> _Directions_:
I need each line of the entries below that includes the string "computer".

--- Listed records Enclosed Below ---

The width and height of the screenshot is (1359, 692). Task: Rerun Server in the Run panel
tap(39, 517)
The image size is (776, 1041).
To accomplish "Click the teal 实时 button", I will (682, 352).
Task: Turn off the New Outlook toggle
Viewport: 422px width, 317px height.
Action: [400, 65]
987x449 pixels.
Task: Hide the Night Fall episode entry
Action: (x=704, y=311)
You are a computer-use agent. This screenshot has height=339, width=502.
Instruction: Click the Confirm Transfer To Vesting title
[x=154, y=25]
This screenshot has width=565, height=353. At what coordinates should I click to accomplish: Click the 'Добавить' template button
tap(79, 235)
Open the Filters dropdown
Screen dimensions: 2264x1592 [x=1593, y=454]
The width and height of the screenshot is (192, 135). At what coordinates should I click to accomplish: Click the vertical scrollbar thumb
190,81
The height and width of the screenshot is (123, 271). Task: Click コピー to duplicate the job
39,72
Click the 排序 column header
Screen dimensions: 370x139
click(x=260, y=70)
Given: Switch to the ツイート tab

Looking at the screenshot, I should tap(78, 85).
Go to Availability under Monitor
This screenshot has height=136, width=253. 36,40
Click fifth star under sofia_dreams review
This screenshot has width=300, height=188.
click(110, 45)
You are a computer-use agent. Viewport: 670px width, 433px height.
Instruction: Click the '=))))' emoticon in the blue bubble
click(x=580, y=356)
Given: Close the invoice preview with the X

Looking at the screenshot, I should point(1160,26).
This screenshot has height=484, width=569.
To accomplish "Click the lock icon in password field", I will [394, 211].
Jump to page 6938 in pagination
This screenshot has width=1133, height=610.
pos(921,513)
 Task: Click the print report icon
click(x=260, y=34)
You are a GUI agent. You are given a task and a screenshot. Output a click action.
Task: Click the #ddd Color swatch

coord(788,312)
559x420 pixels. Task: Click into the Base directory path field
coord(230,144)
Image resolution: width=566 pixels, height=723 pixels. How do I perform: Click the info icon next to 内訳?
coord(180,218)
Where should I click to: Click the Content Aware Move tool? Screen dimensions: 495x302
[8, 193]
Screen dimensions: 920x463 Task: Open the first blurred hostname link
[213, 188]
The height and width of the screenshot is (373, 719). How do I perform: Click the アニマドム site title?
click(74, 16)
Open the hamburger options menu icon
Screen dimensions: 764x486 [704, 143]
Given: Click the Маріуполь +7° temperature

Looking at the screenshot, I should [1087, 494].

--- End of Enclosed Listed records ---

> _Reply to the task_:
You are a computer-use agent. This screenshot has height=339, width=502.
You are a computer-use agent. Viewport: 670px width, 433px height.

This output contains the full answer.